▸ **WORK TO COMPLETE**: Copy the material from the line with "Click the Telefon input field" through the end of the material, including the requests. In the answers only, multiply every coordinate by 2.1 and round to whole numbers, with halves rounded up.

▸ **GIVEN DATA**:
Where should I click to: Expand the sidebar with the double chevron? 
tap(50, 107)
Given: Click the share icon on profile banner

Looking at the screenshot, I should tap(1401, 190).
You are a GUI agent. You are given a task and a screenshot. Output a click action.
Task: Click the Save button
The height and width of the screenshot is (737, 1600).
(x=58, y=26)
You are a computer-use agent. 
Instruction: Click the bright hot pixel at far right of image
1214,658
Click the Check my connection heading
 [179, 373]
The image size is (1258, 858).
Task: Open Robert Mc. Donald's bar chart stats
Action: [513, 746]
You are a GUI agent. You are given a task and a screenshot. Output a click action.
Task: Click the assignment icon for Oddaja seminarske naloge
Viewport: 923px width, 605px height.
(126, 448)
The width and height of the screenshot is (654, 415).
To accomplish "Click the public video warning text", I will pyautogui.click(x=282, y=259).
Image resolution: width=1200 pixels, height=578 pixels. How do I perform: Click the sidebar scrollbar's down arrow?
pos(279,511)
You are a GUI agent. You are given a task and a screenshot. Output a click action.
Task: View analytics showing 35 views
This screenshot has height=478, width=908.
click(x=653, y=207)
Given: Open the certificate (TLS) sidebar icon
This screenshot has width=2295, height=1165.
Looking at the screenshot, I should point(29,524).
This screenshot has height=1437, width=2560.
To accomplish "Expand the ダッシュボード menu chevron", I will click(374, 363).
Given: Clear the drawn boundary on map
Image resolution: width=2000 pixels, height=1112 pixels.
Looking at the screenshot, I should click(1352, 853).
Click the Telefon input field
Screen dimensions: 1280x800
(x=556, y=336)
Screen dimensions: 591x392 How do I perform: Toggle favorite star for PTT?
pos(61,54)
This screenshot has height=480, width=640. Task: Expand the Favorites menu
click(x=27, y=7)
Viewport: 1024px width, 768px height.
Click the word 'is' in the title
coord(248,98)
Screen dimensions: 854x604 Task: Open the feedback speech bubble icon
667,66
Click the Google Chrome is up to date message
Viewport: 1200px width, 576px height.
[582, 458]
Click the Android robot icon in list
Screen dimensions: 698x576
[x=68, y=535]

▸ **WRITTEN ANSWER**:
Click the Telefon input field
Screen dimensions: 1280x800
(x=1168, y=706)
Screen dimensions: 591x392 How do I perform: Toggle favorite star for PTT?
pos(128,113)
This screenshot has height=480, width=640. Task: Expand the Favorites menu
click(x=57, y=15)
Viewport: 1024px width, 768px height.
Click the word 'is' in the title
coord(521,206)
Screen dimensions: 854x604 Task: Open the feedback speech bubble icon
1401,139
Click the Google Chrome is up to date message
Viewport: 1200px width, 576px height.
[1222, 962]
Click the Android robot icon in list
Screen dimensions: 698x576
[x=143, y=1124]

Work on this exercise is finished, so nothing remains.